Investigators have concluded that poor airmanship, notably the failure to recognise and correct an excessive bank after take-off, led to the loss of a Kenya Airways Boeing 737-800 in Cameroon three years ago.

The twin-jet departed Douala for Nairobi in darkness - without seeking or obtaining take-off clearance - on 5 May 2007.

After lifting off runway 12 the aircraft demonstrated a tendency to drift into a right bank, which was initially corrected by the captain who was the flying pilot.

Some 42sec after the 737 became airborne the captain called 'OK, command'. While this signalled the activation of the autopilot, the Cameroon Civil Aviation Authority's inquiry report states that the autopilot did not engage.

Even though there was no confirmation of the autopilot's activation - either from the first officer, the automatic annunciator, or the behaviour of the aircraft - the captain nevertheless behaved "as though the autopilot [was] effectively engaged".

Despite adjusting the heading selector and altimeter settings, the pilots failed to recognise, from the instrument panel, the aircraft's increasing bank to the right. This bank - about 11° at the time of the autopilot call - increased to 34° over the subsequent 40sec, before a 'bank angle' warning sounded in the cockpit.

The CCAA says that the captain appeared "unaware" of the bank. He expressed surprise at the alarm, and exacerbated the situation by first turning the control yoke to the right.

Instead of assessing the excessive bank, and executing procedures to recover to level flight, the captain became disorientated, activating the autopilot but making "confused movements" of the flight controls.

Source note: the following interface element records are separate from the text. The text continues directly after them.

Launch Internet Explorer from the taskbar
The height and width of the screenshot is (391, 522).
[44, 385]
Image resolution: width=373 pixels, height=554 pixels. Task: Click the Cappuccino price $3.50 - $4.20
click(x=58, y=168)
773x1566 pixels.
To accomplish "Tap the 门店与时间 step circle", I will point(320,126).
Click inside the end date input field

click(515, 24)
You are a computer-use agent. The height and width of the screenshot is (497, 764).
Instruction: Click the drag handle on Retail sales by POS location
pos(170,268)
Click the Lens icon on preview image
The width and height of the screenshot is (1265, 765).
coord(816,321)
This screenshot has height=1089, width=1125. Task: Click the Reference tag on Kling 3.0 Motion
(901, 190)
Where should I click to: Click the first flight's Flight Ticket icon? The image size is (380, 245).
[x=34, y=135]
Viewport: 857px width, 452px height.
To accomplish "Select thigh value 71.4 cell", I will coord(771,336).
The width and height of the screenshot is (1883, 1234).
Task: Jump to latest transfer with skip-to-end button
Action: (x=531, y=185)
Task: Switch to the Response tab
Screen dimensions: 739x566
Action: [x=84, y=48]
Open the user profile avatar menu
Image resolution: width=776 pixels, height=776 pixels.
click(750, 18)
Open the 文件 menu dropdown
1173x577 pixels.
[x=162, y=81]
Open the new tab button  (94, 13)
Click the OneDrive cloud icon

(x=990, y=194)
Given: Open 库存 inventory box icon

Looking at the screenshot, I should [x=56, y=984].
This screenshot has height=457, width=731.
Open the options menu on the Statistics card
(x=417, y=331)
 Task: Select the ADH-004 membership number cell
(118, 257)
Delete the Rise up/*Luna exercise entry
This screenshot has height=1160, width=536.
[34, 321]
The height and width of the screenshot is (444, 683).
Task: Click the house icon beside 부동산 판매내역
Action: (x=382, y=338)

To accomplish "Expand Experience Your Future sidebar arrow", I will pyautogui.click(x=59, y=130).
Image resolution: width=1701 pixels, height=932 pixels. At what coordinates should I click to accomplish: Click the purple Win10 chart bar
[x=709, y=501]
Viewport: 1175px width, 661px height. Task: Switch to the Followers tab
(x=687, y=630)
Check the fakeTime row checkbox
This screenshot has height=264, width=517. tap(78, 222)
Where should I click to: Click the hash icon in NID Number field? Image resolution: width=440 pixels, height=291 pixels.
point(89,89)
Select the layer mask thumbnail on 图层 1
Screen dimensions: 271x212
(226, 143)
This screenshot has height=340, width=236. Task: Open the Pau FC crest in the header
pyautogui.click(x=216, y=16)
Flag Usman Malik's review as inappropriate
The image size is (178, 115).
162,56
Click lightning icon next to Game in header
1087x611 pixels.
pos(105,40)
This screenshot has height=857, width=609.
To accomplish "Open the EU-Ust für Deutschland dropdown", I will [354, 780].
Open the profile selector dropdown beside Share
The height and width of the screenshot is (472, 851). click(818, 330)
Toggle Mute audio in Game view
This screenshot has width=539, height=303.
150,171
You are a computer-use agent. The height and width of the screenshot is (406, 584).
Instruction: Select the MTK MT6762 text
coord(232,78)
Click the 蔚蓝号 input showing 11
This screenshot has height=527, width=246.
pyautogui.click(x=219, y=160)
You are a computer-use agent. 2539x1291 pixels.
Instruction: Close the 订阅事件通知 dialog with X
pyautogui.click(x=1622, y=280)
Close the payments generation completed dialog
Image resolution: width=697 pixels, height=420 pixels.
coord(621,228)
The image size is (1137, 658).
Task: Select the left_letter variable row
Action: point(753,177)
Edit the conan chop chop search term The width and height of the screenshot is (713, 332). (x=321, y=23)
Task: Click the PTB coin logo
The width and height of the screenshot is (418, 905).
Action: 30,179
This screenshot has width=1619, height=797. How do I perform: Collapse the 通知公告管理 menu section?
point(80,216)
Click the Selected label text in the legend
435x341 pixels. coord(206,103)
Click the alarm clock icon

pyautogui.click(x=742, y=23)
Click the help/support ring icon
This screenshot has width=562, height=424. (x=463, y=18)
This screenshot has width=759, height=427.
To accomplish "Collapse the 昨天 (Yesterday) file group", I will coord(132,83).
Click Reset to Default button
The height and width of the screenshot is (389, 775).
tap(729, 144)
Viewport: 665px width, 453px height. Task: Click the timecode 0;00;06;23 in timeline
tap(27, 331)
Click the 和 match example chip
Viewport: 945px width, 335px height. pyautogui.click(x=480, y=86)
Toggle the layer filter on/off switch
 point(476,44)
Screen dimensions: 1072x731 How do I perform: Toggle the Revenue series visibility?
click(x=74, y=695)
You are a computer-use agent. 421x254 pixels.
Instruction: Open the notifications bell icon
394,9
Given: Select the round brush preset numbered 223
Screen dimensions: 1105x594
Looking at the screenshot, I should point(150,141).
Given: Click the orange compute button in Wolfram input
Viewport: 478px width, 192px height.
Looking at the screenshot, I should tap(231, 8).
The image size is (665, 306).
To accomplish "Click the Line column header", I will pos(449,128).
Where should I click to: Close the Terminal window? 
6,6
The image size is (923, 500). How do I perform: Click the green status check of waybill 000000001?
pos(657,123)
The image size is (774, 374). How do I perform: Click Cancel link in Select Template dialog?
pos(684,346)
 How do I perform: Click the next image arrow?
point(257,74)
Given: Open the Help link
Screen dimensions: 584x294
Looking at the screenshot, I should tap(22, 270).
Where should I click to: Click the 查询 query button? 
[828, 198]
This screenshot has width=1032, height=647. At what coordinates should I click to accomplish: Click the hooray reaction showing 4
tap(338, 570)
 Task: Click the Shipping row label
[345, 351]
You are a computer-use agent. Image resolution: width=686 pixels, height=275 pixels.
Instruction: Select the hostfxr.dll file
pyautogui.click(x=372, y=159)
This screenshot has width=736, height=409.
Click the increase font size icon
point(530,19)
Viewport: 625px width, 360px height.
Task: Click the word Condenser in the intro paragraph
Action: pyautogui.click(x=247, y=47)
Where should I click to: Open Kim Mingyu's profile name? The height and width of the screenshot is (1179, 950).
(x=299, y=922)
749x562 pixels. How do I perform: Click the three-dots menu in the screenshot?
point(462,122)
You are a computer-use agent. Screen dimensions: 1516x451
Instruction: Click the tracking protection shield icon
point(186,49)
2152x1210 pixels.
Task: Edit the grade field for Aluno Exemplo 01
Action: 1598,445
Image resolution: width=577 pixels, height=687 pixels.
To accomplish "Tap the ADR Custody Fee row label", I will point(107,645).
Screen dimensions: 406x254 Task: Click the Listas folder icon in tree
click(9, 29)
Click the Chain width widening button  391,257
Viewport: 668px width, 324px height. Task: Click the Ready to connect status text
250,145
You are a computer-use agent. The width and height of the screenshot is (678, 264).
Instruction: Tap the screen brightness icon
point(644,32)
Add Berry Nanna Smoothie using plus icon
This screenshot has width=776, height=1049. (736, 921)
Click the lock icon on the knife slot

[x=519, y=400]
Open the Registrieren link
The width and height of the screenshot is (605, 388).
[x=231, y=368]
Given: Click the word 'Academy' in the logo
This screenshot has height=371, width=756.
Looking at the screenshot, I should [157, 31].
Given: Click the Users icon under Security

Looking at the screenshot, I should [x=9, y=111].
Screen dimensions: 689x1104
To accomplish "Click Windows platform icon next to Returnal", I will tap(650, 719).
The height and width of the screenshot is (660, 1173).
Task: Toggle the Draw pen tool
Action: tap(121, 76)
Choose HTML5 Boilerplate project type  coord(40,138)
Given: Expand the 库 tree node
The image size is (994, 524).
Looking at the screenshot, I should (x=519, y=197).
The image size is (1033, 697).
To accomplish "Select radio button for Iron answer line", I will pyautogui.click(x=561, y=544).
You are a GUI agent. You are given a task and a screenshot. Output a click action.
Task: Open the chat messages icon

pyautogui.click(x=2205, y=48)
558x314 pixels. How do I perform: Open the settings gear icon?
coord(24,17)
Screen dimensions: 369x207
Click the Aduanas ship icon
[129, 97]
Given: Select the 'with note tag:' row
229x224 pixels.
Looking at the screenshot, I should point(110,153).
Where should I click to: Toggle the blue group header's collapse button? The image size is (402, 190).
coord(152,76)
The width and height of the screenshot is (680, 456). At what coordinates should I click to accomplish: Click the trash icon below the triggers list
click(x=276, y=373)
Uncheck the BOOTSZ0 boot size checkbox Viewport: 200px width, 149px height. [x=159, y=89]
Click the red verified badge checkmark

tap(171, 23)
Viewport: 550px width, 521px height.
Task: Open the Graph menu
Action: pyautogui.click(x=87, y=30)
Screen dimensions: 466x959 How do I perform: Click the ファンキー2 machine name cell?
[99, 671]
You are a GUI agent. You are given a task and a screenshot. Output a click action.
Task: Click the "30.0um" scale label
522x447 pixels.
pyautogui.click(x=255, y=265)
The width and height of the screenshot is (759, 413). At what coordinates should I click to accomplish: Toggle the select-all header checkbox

The right bank increased to 80° and, after reaching a height of about 2,900ft, the aircraft pitched nose-down, banking eventually to 115°.

Flight-data recorder information indicates that, at one point, the two pilots were providing conflicting inputs to the aircraft's control column: the first officer was turning the control yoke left, with nose-down, while the captain was turning it right, with nose-up.

While the first officer's actions were "corrective" and the captain's were "aggravating", the CCAA says the situation was "already beyond redemption". The jet's bank recovered to about 60° but, pitched down at 48°, it crashed into a mangrove swamp at nearly 290kt and disintegrated. There were no survivors among the 114 on board.

Flight KQ507 had been airborne for just 1min 42sec. The CCAA cites a "lack of rigour" in piloting and poor situational awareness, noting that the crew did not properly scan their instruments despite the lack of external visual references.

It adds that the pilots' "inadequate operational control" and failure to co-ordinate contributed to the accident.